[Stored records]
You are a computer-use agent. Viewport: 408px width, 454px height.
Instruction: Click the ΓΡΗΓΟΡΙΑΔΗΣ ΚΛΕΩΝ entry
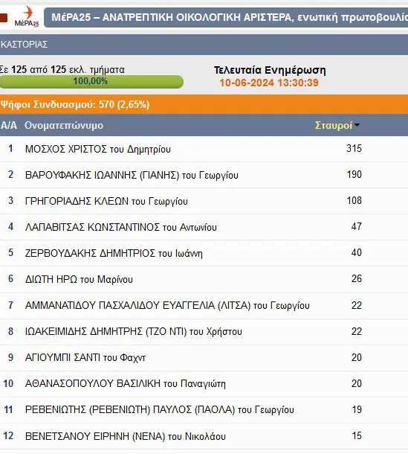point(106,201)
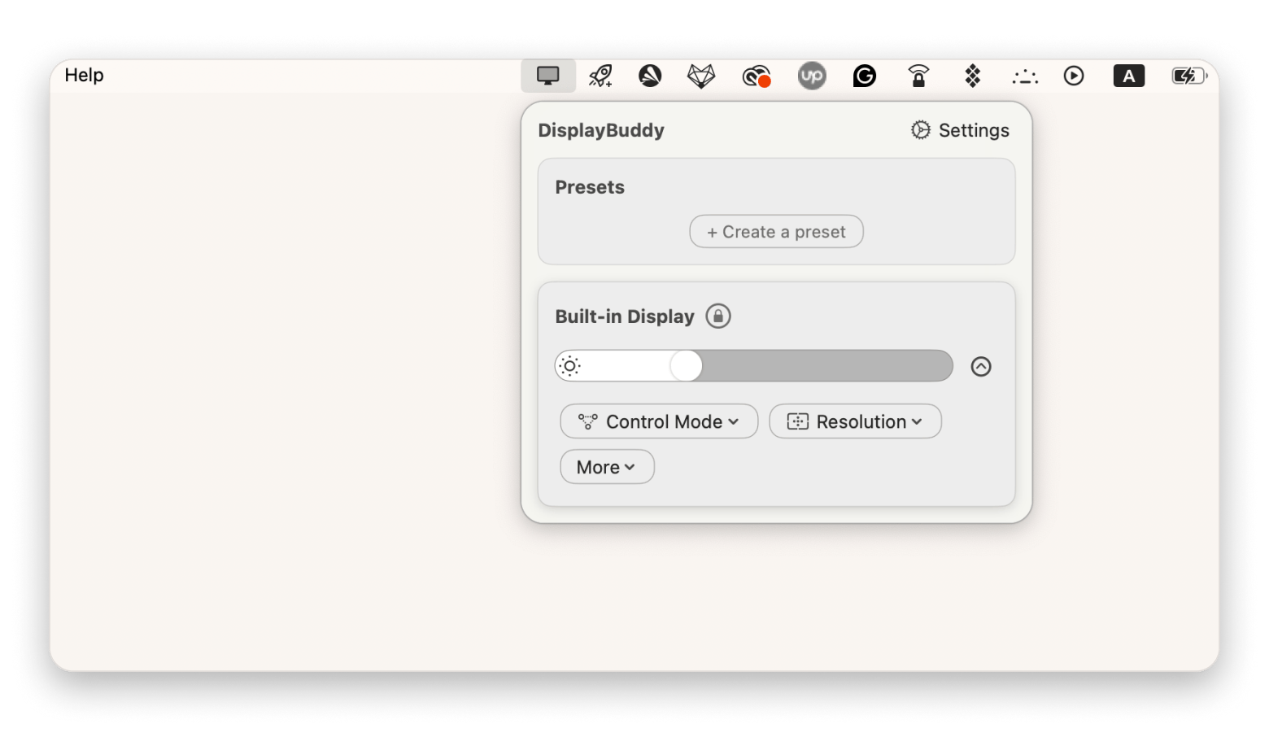Click the DisplayBuddy monitor icon in menu bar
The width and height of the screenshot is (1269, 737).
point(547,76)
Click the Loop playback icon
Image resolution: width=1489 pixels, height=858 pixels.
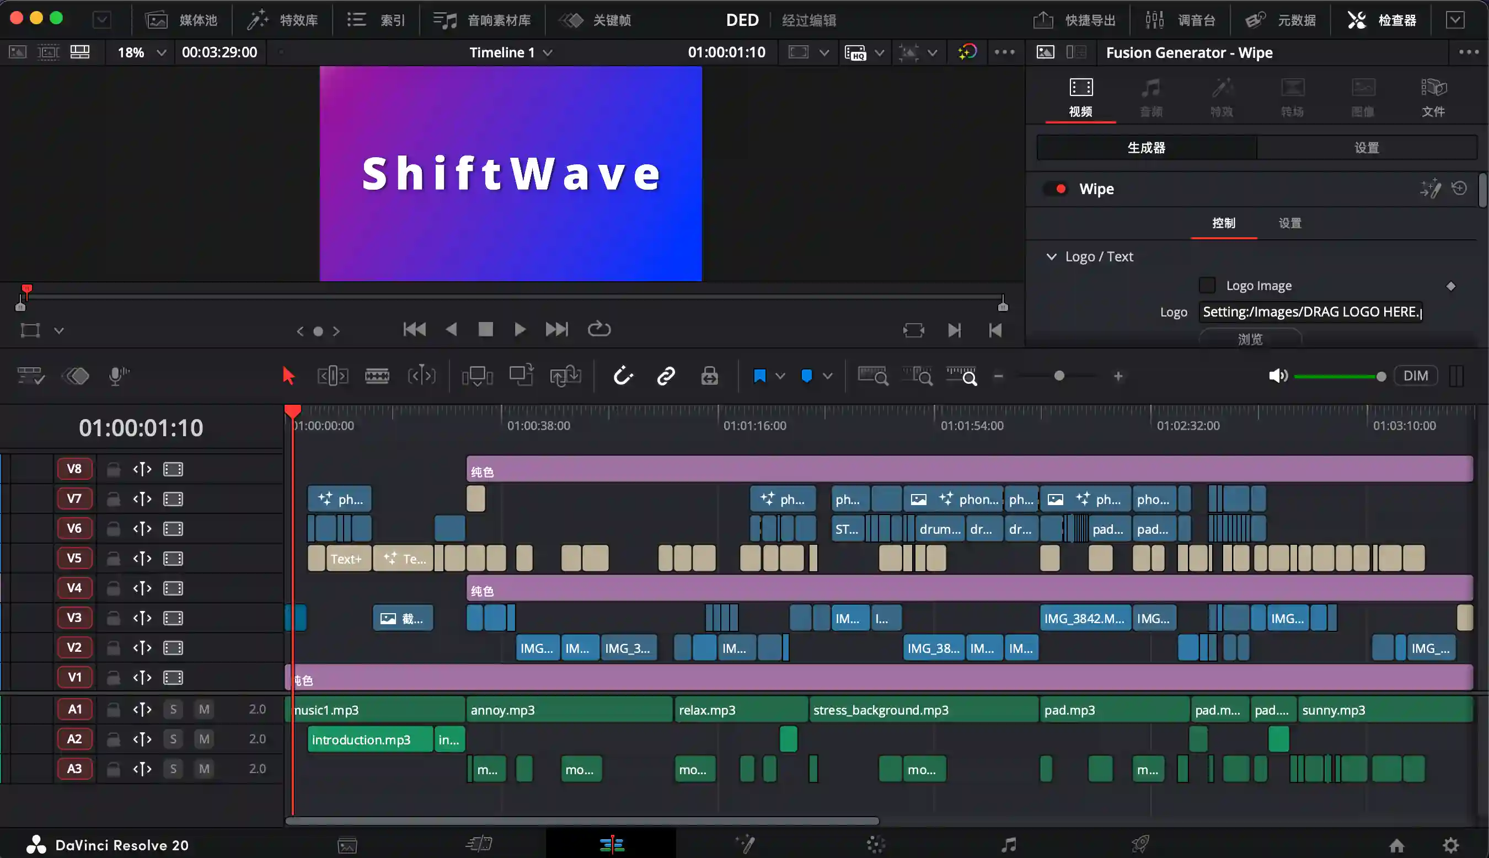coord(599,329)
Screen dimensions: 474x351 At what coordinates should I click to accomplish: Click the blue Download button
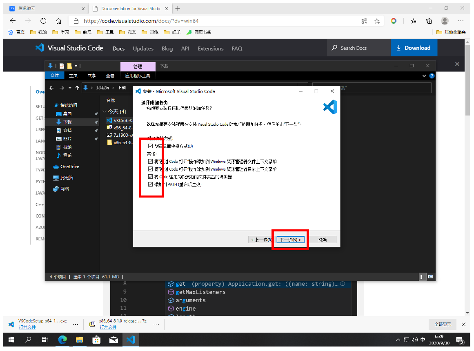pos(414,48)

* _Work required_:
The data above must be copied exactly. Leave out the pictures.

* _Exercise output_:
You are a computer-use agent. Viewport: 408px width, 454px height.
Instruction: Click the ΓΡΗΓΟΡΙΑΔΗΣ ΚΛΕΩΝ entry
point(106,201)
Click the DisplayBuddy monitor icon in menu bar
The width and height of the screenshot is (1269, 737).
point(547,76)
Click the Loop playback icon
Image resolution: width=1489 pixels, height=858 pixels.
coord(599,329)
Screen dimensions: 474x351 At what coordinates should I click to accomplish: Click the blue Download button
pos(414,48)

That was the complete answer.